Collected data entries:
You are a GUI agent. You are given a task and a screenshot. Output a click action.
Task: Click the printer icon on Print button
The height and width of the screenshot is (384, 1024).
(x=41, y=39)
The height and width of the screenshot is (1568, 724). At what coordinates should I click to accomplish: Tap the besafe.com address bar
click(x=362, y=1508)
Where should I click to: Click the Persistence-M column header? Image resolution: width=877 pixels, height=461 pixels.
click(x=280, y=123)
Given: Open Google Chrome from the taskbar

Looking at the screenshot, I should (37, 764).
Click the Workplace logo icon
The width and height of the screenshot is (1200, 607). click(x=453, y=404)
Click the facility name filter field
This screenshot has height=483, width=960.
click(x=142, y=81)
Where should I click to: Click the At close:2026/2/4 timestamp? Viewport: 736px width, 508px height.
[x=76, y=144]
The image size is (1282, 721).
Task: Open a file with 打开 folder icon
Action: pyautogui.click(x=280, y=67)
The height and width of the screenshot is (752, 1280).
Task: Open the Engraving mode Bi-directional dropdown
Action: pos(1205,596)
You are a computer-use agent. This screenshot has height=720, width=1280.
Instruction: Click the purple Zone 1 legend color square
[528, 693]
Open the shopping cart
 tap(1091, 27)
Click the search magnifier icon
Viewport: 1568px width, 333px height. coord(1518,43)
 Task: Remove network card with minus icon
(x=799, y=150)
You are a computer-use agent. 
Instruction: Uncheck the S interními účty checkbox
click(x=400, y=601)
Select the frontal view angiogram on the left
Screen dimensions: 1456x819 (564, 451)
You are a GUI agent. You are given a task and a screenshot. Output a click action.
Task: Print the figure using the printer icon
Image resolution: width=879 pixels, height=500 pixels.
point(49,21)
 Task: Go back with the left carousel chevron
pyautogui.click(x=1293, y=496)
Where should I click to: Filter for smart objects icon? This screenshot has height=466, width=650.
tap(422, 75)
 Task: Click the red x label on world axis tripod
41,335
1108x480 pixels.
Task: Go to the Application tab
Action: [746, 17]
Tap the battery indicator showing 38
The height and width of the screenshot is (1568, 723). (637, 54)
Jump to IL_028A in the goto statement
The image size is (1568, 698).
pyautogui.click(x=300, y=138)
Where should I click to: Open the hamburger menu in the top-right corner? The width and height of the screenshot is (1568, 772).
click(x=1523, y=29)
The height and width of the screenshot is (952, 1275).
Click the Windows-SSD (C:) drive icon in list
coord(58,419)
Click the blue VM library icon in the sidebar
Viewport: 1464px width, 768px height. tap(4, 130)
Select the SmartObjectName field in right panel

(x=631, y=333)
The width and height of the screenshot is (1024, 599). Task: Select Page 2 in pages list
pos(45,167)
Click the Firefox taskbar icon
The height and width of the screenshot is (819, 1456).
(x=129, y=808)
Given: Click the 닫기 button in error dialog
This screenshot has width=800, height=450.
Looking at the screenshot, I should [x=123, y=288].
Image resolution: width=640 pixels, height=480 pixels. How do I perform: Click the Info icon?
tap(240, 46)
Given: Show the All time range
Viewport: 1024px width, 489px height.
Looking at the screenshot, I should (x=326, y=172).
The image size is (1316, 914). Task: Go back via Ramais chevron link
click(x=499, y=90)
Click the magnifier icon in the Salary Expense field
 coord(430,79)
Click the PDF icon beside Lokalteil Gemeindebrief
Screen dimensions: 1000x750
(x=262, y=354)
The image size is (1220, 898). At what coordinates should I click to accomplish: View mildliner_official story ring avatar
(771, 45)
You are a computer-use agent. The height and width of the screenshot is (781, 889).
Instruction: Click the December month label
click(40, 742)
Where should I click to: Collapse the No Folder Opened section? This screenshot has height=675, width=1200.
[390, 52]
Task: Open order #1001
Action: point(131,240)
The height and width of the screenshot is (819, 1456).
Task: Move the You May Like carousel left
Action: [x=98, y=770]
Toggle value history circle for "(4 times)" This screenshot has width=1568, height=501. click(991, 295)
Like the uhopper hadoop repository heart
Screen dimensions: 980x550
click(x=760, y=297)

Task objective
Output only an exact transcription of the lines above from the one with "The image size is (1316, 914)." up to and including the one with "You are a computer-use agent. The".

Result of the task
The image size is (1316, 914). Task: Go back via Ramais chevron link
click(x=499, y=90)
Click the magnifier icon in the Salary Expense field
 coord(430,79)
Click the PDF icon beside Lokalteil Gemeindebrief
Screen dimensions: 1000x750
(x=262, y=354)
The image size is (1220, 898). At what coordinates should I click to accomplish: View mildliner_official story ring avatar
(771, 45)
You are a computer-use agent. The height and width of the screenshot is (781, 889).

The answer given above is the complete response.